只是,人的各种标准本来就是在大环境的框框下自我生成的,因此,即使理论上青青并不觉得这里的姑娘们有什么特别,却也莫名感受到一股靡靡之气扑面而来,不由得面红耳赤。
青青暗自嗤笑一声。
真是演戏演得不知道自己是谁了。
末世里,自己什么阵仗没见过,就是现在,身为一个老皇帝的宠妃,私底下的言行,怕是要让这些风尘女子都汗颜呢,有什么好气血上涌的?

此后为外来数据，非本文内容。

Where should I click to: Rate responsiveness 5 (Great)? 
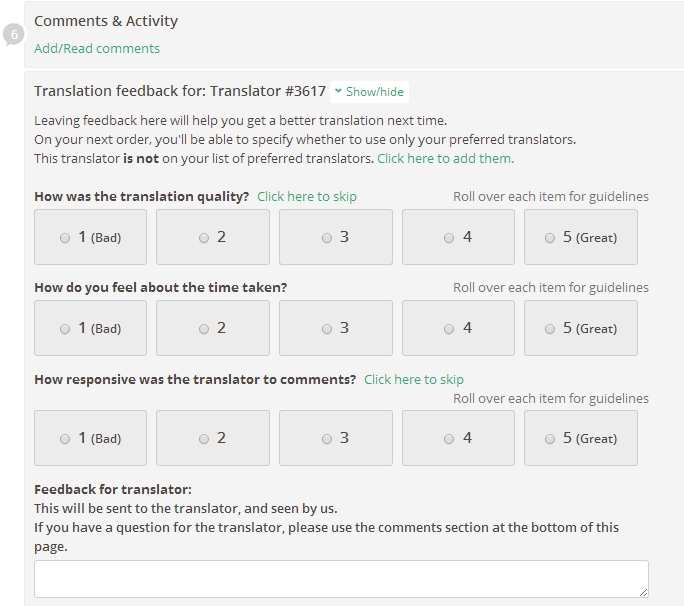tap(581, 438)
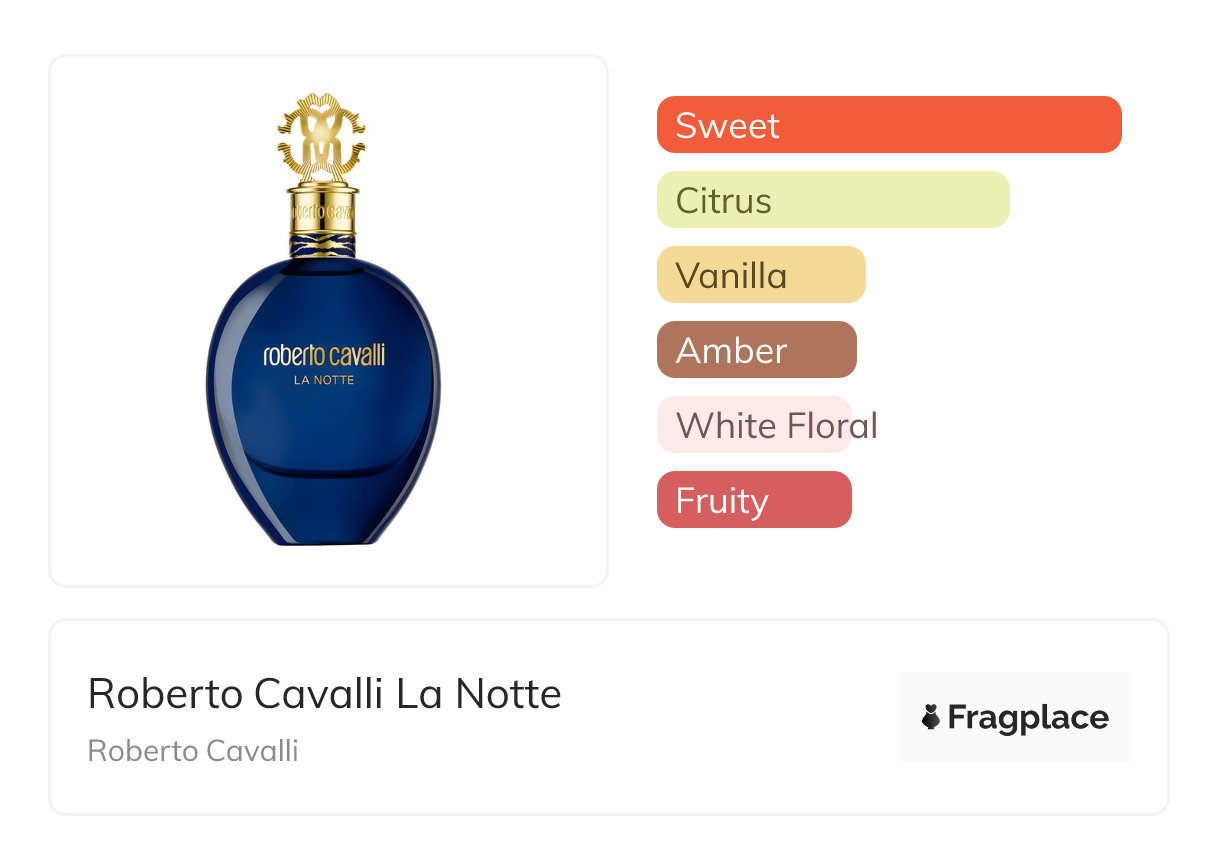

系统君却道:“相信我,你绝对不是不好意思了——身为一个全身都是名器的,某种生活并不够丰富的老女人,你明明是欲-情萌动啊~~”
青青黑线,用精神力凝结了一坨热乎乎的、硕大的,冰淇淋的上半部分,糊到系统君的谈话框上。
忘尘楼有两层,一楼是大厅,除了圆形舞台每日都有各色表演,并无他物,显得十分宽敞。这也是方便揽三搂,又喝得烂醉如泥偏偏倒倒的客人们走动,免得挨挨碰碰下起了争执。
二楼三面是里站满了各色女子,各显神通对刚刚踏进忘尘楼的客人卖弄风情。若是一进来就被迷了眼,怕是会被当成愣头青、肥羊,狠狠宰一顿呢。木质栏杆上挂满了五颜六色的绸带、灯笼、如意结、鸳鸯帕等物,很有些绮丽情致。
上了二楼,自然是个个单间儿,吃酒听曲儿都使得,便是要直入主题,也是无人打扰的。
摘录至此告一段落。